In Which FLG Shares Miss Self-Important's Dilemma

Arendt writes, in a footnote mind you, on page 131 of The Human Condition:
This leisure, needless to say, is not at all the same, as current opinion has it, as the skhole of antiquity, which was not a phenomenon of consumption, "conspicuous" or not, and did not come about through the emergence of "spare time" saved from laboring, but was on the contrary a conscious "abstention from" all activities connected with mere being alive, the consuming activity no less than laboring. The touchstone of this skhole, as distinguished from the modern ideal of leisure, is the well-known and frequently described frugality of Greek life in the classical period. Thus, it is characteristic that the maritime trade, which more than anything else was responsible for wealth in Athens, was felt to be suspect, so that Plato, following Hesoid, recommended the foundation of new city-states far away from the sea.

What does this mean?

It means that Arendt thought of writing something akin to my paper for about half a second and then said, "Fuck it. That's too simple. I'll just throw it in a footnote so that years from now when FLG writes a paper he'll feel really fucking stupid.

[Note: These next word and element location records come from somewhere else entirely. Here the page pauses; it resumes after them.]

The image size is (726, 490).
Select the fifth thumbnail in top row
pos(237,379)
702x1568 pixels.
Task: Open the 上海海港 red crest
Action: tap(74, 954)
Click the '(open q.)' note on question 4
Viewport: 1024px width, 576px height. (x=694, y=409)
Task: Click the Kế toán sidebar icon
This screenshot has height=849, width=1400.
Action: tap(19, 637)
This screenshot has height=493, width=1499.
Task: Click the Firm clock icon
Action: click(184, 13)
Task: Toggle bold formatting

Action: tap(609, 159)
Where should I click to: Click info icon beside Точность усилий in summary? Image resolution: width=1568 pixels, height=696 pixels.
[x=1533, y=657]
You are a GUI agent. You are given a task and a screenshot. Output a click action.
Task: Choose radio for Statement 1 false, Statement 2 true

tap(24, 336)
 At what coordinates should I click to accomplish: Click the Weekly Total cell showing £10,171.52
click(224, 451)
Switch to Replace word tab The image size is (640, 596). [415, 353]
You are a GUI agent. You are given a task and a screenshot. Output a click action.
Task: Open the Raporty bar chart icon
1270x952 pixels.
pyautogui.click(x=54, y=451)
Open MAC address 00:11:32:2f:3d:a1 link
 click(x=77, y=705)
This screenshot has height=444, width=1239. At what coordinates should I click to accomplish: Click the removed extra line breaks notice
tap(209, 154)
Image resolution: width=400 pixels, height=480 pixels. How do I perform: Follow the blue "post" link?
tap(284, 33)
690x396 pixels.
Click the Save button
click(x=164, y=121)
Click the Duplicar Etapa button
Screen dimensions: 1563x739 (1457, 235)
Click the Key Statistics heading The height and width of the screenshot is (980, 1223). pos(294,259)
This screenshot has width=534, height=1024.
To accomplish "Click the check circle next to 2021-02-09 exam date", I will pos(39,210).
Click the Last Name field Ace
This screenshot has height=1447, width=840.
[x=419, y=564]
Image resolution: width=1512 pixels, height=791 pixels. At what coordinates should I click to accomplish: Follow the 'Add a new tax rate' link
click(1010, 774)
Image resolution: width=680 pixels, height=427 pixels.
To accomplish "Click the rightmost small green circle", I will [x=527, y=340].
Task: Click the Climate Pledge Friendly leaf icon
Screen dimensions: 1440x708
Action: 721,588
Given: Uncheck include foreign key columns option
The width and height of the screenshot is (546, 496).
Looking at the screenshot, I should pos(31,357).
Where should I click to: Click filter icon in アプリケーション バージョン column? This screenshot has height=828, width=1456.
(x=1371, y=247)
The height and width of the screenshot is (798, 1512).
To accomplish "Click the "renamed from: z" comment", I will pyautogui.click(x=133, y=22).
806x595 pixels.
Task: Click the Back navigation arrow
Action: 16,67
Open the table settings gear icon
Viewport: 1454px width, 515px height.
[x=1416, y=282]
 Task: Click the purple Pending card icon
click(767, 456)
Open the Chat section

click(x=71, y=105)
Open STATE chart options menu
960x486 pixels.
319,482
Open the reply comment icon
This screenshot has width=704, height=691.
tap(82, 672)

He he."


Withywindle said...

Could be worse. You could have been writing your autobiography and discovered you were Rahel Varnhagen.

Miss Self-Important said...

"the well-known and frequently described frugality of Greek life in the classical period" - Not something I've ever heard of. Sounds like Withy's descriptions of 19th century English gentry.

However, I think the gist of this passage is that the Greek ideal of spare and disciplined, or at least Plato's ideal, is associated with Sparta, whereas Athens is the symbol of luxury and softness, corrupted by foreigners through sea trade. Luxury is mistaken for leisure, but is actually the pursuit of pleasure through the satiation of physical appetites. Thus, to have true leisure, you must avoid such temptations. However, Aristotle says in book 7 or 8 of the Politics that the major flaw of the Spartan regime was its incapacity for leisure.